Antes de refletir sobre isso, vamos entender um pouco sobre o que os arquétipos têm a nos ensinar. De acordo com Jung, os arquétipos são tendências instintivas da psique humana, produto de sua história evolutiva que se manifesta a partir de imagens simbólicas, ou seja, a partir de “imagens coletivas”. Ao que Freud chamou de “resíduos arcaicos”, como sendo os elementos que não são individuais e nem podem fazer parte das experiências pessoais, Jung atribuiu aos arquétipos como sendo oriundos do inconsciente coletivo.
A humanidade sempre criou símbolos e a partir deles, mitos. Entre os diversos mitos arquetípicos existentes, culturais e atemporais, está o mito do herói, mito esse que ganha roupagens diferentes e é modulado em razão de um tempo histórico presente.
O mito do herói medieval, aponta para um homem-deus detentor de poderes sobre-humanos capazes de vencer o mal através da guerra. Nesse período, os heróis não passavam por um processo significativo de mudanças interiores, mantiam-se iguais sem alterar sua visão de mundo, por maiores que fossem as batalhas vencidas. O mito “Bozo”, que nada tem de herói, estaria preso nesse tempo? Ou seria ele o bobo da corte? Mas qual corte? A sensação que dá é de um mito, que não é “mito”, dissolvido em uma psique coletiva de sombras dissociadas e reunidas em um Complexo Coletivo chamado “Bozo”. Ele, o “Bozo”, é mais que um bozo, se despersonifica da imagem de um indivíduo e se refaz em um processo de subjetivação retalhada por um aglomerado de psiques doentes.
Ainda sobre os arquétipos, é importante destacar que eles são dotados de iniciativa própria e de uma grande energia específica, que lhes é peculiar, podendo às vezes funcionar como complexos, modificando nossas intenções conscientes de maneira bastante perturbadora. É possível perceber a energia específica de um arquétipo, conforme destaca Jung, quando se tem a oportunidade de observar o fascínio que exercem. Parece um feitiço especial. Assim como os complexos individuais tem sua história pessoal, os complexos sociais de caráter arquetípico têm a sua. É dessa forma que os arquétipos sociais criam mitos, religiões e filosofia que influenciam e caracterizam épocas inteiras.

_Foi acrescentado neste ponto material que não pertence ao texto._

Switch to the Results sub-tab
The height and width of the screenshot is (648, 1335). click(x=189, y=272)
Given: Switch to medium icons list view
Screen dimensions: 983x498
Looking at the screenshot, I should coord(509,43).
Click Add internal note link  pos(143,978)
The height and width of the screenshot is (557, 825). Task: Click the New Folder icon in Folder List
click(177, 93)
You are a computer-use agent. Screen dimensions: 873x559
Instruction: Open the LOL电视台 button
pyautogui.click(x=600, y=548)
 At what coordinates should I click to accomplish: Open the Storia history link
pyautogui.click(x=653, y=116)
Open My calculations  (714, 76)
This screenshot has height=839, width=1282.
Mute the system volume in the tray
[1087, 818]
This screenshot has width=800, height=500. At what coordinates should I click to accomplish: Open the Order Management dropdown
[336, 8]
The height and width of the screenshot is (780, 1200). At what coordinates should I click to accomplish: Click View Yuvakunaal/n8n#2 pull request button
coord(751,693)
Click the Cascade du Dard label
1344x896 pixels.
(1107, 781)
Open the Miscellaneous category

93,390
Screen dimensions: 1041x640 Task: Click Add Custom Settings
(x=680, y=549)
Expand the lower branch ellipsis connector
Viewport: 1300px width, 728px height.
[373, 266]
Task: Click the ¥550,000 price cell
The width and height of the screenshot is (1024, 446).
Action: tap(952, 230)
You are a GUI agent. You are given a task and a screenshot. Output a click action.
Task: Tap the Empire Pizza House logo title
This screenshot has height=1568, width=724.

Complexo social, palavra-chave para definir esse momento? De qual complexo estamos falando? A energia de um complexo se comporta de forma avassaladora quando dissociada da psique humana. Quando não vista, não cuidada e não integrada, pode assumir proporções e manifestações desorganizadoras para toda sociedade. Se uma pessoa tomada por um complexo pode colocar em risco sua integridade física e mental, o que falar de um complexo coletivo constelado a partir da Sombra?
É natural que a aproximação impressentida da morte lança uma sombra sobre o presente, chamada por Jung de adumbratio (sombra antecipadora). Para tanto, o que se percebe no contexto atual é um incentivo à morte. Lamentavelmente presenciamos o espetáculo presidencial de um “bozo puer aeternus”, que passeia de Jet Ski enquanto o país e o mundo atravessam momentos difíceis e delicados em decorrência de uma pandemia. O mito “bozo” promove assombros coletivos e incentiva a população a comportamentos suicidas. Infelizmente estamos sob a governança e a mercê de uma individualidade vazia, pérfida e doente.
* Psicóloga formada na UFBA. Especialista em Avaliação Psicológica. Pós graduanda em Psicologia Investigativa (Unijorge). Perita Nomeada pela TJBA.
Link da imagem: https://opsicologoonline.com.br/as-mascaras-dos-contos-de-fadas/
Bibliografia
O Homem e os seus símbolos. Carl G. Jung...[et al.]; [concepção e organização Carl G.Jung]; tradução de Maria Lúcia Pinho. – 2ºed.especial. – Rio de Janeiro: Nova Fronteira, 2008.